Und nun ganz gross und weltweit: der Schülerprotest, die „Fridays for Future-Bewegung“, die von der schwedischen Schülerin GretaThunberg(16)ausging und nun zum Schrecken vieler Pädagogen und zum Entsetzen vor allem rechter Politiker beinahe die ganze Welt erfasst. Die jungen Menschen wollen jetzt und nicht später die Umwelt schützen. Sie halten ihren Eltern die gelbe Karte vor das Gesicht und den Verantwortlichen in der hohen Politik gar die rote hin. Sie ziehen Bilanz und stellen fest, die Verantwortlichen in der Politik haben wider besseres Wissen nicht das getan, das sie hätten tun müssen.

 

Viele der Angesprochenen weichen aus, machen es sich leicht, gar zu leicht.
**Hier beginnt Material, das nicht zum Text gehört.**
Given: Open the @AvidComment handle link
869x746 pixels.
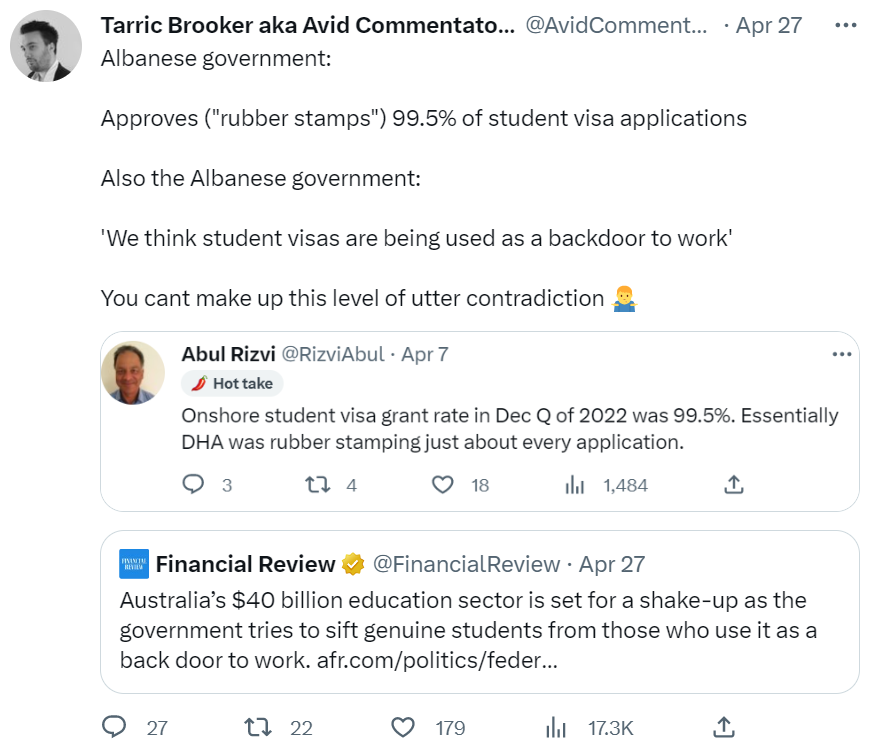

Sie nehmen die jungen Menschen nicht ernst, mahnen sie, dass sie selber tun sollten, was sie von allen anderen verlangen. Sie sollen vor allem eines nicht: streiken. Sie heben den Warnfinger und sind zuversichtlich, dass der Protest verebben wird, wie schon viele Protestbewegungen zuvor. Andere, wie Roger Köppel, disqualifizieren die jungen Menschen gar, nennen sie „ferngesteuerte Kindersoldaten“ der Grünen und Linken.

 

Doch weit gefehlt. Bereits bei den letzten Wahlen straften die Wählerinnen und Wähler die Parteien ab, die sich nicht bewegen wollen, denen es genügt, die Protestbewegung zu verunglimpfen. Sie werden sich wundern, auch wenn die Protestmärsche gegen den Sommer hin markant abflauen werden, sie werden nicht so schnell in Vergessenheit geraten. Die jungen Menschen sind weit politischer geworden, sie haben verstanden, wer sie nicht verstanden hat und nicht verstehen will.

 

Was auf der Strasse begann, wird, wie immer in der Geschichte, auch seine Fortsetzung in der Politik erfahren. Und ganz wichtig: In der direkten Demokratie geht die Macht vom Volke aus. Und Ironie des Schicksals ist es, dass es die rechten Volksparteien sind, die jetzt den Protest der Jungen als lästig empfinden. Was sie lautstark hochhalten, hat sie jetzt eingeholt: Die jungen Menschen nehmen in die Hand, was beispielsweise die SVP für sich in Anspruch nimmt, aber auch allen Bürgerinnen und Bürgern in der Schweiz verspricht: Freiheit, Unabhängigkeit, Selbstbestimmung, direkte Demokratie. Mit diesen Instrumenten der Demokratie wollen die protestierenden Schülerinnen und Schüler erreichen, was uns bislang misslang: den Schutz der Umwelt, aber subito. Die jungen Menschen sind so der Politik voraus. Und sie wissen aus dem Geschichtsunterricht: Grosse Veränderungen nahmen ihren Anfang immer auf der Strasse.